De El Arte de la Memoria de Lluïsa Vert
Giulio Camillo (1480- 1544), fue
uno de los hombres más conocidos del s. XVI. Literato, filósofo, maestro de
retórica y conocedor de la cábala y la alquimia, concibió un teatro basado en
el Arte de la memoria cuya fama se extendió por toda Europa. Cesare Vasoli en
su artículo sobre el hermetismo en Venecia proporciona unos datos muy
interesantes sobre este personaje y sus obras que confirman la visión que vamos
a dar de su Teatro del Mundo, pues su conocimiento de la cábala, el hermetismo
y la alquimia de Camillo ya no admiten dudas.
En Venecia construyó un modelo de
su teatro a escala reducida, visto por muy pocos, pues lo único que ha llegado
hasta nuestros días son unos apuntes que Camillo dictó a su discípulo Girolano
Musio poco antes de morir. Otro de sus discípulos, Jacopo Brocardo, llamado el
“profeta” en los ambientes alemanes de la época, estuvo, según Vasoli, en el
origen del mito rosacruciano.

Registros de datos
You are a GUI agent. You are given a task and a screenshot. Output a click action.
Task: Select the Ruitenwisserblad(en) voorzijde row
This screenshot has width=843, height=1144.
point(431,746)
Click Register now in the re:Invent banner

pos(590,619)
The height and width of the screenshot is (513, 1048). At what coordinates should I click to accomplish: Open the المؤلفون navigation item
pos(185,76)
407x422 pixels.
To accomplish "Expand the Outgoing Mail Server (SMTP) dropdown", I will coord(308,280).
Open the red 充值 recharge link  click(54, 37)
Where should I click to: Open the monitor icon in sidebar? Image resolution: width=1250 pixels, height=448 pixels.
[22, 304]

Tareas a realizar
A: Indica si cada una de estas afirmaciones concuerda con el fragmento sobre Giulio Camillo, respondiendo sí o no y citando literalmente las palabras del fragmento que lo deciden: (i) Camillo construyó en Venecia un modelo reducido de su teatro; (ii) Camillo dictó sus apuntes a Jacopo Brocardo; (iii) el modelo del teatro lo vio mucha gente.
B: Prosigue el fragmento sobre Giulio Camillo a partir de su última oración.
Los registros proceden de otra fuente distinta del fragmento.

Respuestas
A:
(i) Sí: «En Venecia construyó un modelo de su teatro a escala reducida».
(ii) No: «unos apuntes que Camillo dictó a su discípulo Girolano Musio poco antes de morir».
(iii) No: «visto por muy pocos».

B:
Volviendo a Camillo, sus apuntes se
publicaron en 1550 bajo el título de La idea del teatro, y están
dedicados a don Diego Hurtado de Mendoza. Si bien este texto es de los más
conocidos de este autor no fue el único, escribió también una obra breve
llamada De transmutatione en la que afirma que son tres las “artes transmutativas”:
la elocuencia, la alquimia y la deificación, que aluden a tres aspectos de la
realidad: las palabras, las cosas naturales y la interioridad del hombre. Y
otras dos obras, creemos que fundamentales, al final de su vida, la primera
titulada: Sermone della cena di Nostro Signore Giesu Cristo y la
segunda: De l’humana deificatione, en las que domina la inspiración
hermética, cabalística y como puede intuirse por el último título, la
alquímica.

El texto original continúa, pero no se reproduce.